A veces es especial. Llevo tanto ya escribiendo ensayos, llámalos así o no, mordido por el veneno del gonzo journalism, haciendo de cada obra una historia de no ficción, un tratado trufado de personajes, historias breves, infinitas locuras, actores secundarios y muchas, muchas sensaciones. Levantar la voz en una novela ha sido una manera de arrancarme de raíz de mi huerto, y plantarme en medio de una tierra inhóspita, a convivir con tipos a los que he conocido bien, demasiado bien, diría. Tal es el resultado que será mi obra menos ficcional. Contradicciones.

LA VIOLENCIA DE LA ESPERA

Muchos autores tenían la costumbre de leer en viva voz la novela recién terminada a sus amigos o familiares. Foster Wallace lo hacía. Es como cuando un músico culmina una canción, la necesidad de probarla fuera del laboratorio teórico del escritorio, de ver cómo actúa en la piel de otros. Yo sería incapaz de leer a nadie un libro mío, pero sí envié hace tiempo mi última obra a tres personas a las que tengo en alta estima. Ellos decidieron si ardería en el fuego o llegaría a las librerías. Fue unánime el veredicto.

He tratado a muchos artistas del ámbito musical. Las sensaciones que describen en el momento de terminar un disco son similares a las de los escritores. Pero como la mayoría son menos complejos y más sinceros que los autores, confiesan que les arde en las manos el disco hasta que al fin pueden enseñarlo. La edición de sencillos y vídeos musicales aplaca su ansiedad.

La violencia de la espera del escritor es más grande cuando más voluminoso es el proyecto, y no me refiero solo al conteo de páginas, sino al tiempo, a los pedazos de vida que le has dedicado. 2.157 días son muchos días. Más de lo que hemos pasado con muchas de nuestras novias. Más de lo que hemos convivido con muchos de nuestros amigos. Y muchísimo más de lo que solemos compartir con los personajes de otro autor. La espera es insípida y, en algo, emocionante.

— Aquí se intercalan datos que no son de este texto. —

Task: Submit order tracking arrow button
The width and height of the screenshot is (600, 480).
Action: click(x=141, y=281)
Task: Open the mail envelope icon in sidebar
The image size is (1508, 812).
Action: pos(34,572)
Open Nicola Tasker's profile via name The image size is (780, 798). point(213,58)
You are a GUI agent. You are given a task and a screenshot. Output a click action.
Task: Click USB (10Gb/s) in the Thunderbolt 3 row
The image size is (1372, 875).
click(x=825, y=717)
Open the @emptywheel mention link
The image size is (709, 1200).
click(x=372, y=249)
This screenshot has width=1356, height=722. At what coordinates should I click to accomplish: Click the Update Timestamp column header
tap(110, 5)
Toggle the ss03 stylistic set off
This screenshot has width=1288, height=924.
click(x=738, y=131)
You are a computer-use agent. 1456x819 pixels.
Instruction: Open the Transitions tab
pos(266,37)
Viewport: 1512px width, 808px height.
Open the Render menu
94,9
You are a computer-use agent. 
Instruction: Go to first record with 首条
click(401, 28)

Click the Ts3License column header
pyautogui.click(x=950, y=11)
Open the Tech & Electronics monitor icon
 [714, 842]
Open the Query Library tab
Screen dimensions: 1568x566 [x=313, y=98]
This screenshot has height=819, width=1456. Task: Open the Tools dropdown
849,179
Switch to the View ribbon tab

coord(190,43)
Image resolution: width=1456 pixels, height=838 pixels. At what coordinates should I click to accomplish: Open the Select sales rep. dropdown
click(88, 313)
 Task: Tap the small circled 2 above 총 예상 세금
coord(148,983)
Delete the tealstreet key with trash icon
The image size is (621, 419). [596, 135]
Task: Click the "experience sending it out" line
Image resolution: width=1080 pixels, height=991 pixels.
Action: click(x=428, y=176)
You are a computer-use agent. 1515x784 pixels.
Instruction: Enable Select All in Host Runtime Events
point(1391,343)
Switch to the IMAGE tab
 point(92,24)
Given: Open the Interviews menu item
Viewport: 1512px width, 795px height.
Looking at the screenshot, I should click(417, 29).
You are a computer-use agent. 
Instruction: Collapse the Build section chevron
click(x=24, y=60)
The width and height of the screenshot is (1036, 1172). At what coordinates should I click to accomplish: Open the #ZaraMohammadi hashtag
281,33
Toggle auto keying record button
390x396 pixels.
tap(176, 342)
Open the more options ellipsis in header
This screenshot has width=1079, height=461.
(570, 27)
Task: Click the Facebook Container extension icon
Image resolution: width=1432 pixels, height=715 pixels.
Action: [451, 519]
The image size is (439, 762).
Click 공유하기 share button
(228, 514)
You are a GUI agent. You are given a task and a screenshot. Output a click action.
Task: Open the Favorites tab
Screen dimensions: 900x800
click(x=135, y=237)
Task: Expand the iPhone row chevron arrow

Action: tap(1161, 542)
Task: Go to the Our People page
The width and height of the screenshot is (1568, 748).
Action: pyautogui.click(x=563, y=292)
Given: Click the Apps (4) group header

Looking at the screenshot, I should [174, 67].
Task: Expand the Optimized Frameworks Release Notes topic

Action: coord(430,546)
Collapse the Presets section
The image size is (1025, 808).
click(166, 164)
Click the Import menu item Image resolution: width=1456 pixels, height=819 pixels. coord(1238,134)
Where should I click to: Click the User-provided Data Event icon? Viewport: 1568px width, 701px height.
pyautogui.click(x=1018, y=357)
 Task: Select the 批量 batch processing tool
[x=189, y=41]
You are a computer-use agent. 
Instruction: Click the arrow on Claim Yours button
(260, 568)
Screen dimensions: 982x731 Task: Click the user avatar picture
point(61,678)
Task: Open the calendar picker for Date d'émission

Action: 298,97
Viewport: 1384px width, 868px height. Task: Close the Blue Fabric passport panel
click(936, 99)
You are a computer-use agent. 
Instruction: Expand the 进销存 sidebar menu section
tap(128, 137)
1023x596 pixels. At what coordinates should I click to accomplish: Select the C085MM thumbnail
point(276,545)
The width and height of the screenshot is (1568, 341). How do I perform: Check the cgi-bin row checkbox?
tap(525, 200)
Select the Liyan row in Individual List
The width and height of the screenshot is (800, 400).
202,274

Sí, tal vez logre conmoverte.

Al fin ahogo el vino con un plato de queso. Flor de Esgueva Viejo, de allá, de Páramos del Esgueva, yermos y castellanos. Leo en Houellebecq, en Steinbeck, y en Tolstói retazos de la misma turbación ante el manuscrito destronado del escritorio. Consuelo de tontos. Un remoto aroma a rosas, lo trae la brisa de la luna entre los jardines ya tiznados de sombras, me dice que lejos, muy lejos, en el hueco aún vacío del velador, quizá estés conllorando esta orfandad.